Am 08.02.2012 18:39, schrieb Michael Stahl:
On 08/02/12 18:10, Tor Lillqvist wrote:
While trying to find easy ways to lower the number of (shared)
libraries, which is more or less on the critical path for the Android
work (the stupid run-time linker on Android has a low (from our
perverse perspective) limit on the number of shared libraries that can
be used at a time in a process), I started looking at the libraries
built in the "framework" module (mnemonically and self-documentingly
named fwe, fwi, fwk, fwl and fwm).
well, yes, obviously the fwe stands for "framework exports", fwi for
"framework imports", fwk for "framework", fwl for "framework library"
and "fwm" for "framework module"... no actually i just made that up ;)
Well, it's close. :-)
Is there any fundamental problem in just shoving all the objects in
framework into one library (for instance the "fwk" one, or one renamed
to the perhaps more logical name "framework")?
AFAIK this module caused huge problems when gbuild-ifying on Windows
(specifically because of the weird DLLPUBLIC things going on there), so
in any case please test if it works on Windows before pushing such a change.
Indeed. You should be prepared to have fun. :-)
My guess is that the framework code might originally have gone into
just one shared library, anybody know the reason why it was split up
into five separate ones?
First we wanted to have two libraries: one for GUI related code that
needed to link against vcl, then another one that doesn't. That's "fwk"
and "fwl" (l = "light"). I don't remember the reason for creating fwm.
"fwi" is code that is commonly used amongst these three libraries. None
of these libraries exports any symbols that other libraries link against
- the few classes we wanted to export end up in "fwe".
oh, one thing: probably some libs are required at startup and others
not; so merging all in one brings a startup performance penalty (but
even then 2 libs should be enough?)
Maybe fwm is a candidate (I don't know), I assume that fwk and fwl will
both be loaded in the startup phase.
All in all I don't think that keeping the libraries separated is
necessary, perhaps it's just confusing without providing any real
benefit. OTOH changing that needs some work and bears the risk of fixing
"interesting" build problems. But maybe you are lucky. ;-)

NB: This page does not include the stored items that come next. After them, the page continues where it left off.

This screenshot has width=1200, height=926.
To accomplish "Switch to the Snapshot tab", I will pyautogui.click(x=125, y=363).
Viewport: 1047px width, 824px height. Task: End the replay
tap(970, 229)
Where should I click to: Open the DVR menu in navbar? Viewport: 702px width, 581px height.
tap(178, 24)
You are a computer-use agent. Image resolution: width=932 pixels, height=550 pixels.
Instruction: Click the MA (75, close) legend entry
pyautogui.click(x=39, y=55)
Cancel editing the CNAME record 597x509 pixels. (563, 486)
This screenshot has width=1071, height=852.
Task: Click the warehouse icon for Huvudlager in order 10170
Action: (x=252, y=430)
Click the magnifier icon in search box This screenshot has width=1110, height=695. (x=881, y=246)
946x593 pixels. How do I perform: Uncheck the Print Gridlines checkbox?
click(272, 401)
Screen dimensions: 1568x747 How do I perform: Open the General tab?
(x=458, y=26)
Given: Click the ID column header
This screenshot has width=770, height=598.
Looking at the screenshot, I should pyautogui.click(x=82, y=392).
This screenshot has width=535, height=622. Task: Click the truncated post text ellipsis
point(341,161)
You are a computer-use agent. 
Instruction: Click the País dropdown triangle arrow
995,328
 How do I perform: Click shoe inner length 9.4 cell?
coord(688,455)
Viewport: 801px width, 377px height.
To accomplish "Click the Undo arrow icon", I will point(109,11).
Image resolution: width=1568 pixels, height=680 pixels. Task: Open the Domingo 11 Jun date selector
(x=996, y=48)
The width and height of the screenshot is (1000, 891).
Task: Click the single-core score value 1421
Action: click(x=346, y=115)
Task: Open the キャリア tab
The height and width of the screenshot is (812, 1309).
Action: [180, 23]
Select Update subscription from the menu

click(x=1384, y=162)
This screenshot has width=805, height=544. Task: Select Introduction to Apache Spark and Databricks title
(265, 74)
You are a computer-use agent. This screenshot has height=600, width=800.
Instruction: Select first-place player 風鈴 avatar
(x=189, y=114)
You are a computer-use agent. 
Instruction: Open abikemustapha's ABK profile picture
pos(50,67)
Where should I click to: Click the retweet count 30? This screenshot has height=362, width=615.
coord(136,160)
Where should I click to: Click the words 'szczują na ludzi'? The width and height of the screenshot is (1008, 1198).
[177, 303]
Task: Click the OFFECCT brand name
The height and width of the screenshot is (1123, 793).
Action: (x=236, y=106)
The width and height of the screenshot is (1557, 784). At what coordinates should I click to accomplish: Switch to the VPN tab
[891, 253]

Besides that, I think that the performance gain by merging libraries is
highly overestimated and I doubt that it is worth the penalties you pay
for it (larger build times, eroding structures). I know that you have a
different opinion about that, but IMHO the time and effort could better
be invested into more componentization and keeping unnecessary code from
being loaded at startup time.
Also besides that (as Tor mentioned the Android port), I'm pretty sure
that nobody will ever want to use LibreOffice or any application of that
kind and size on Android devices - for several reasons. I'm working on
mobile apps right now (not only but also on Android), and so I'm bold
enough to claim some knowledge and expertise. Mobile apps need to be
designed to fit the platform requirements from scratch. This is not
limited to UI (though this is an important part), but also covers
workflow, security requirements and more.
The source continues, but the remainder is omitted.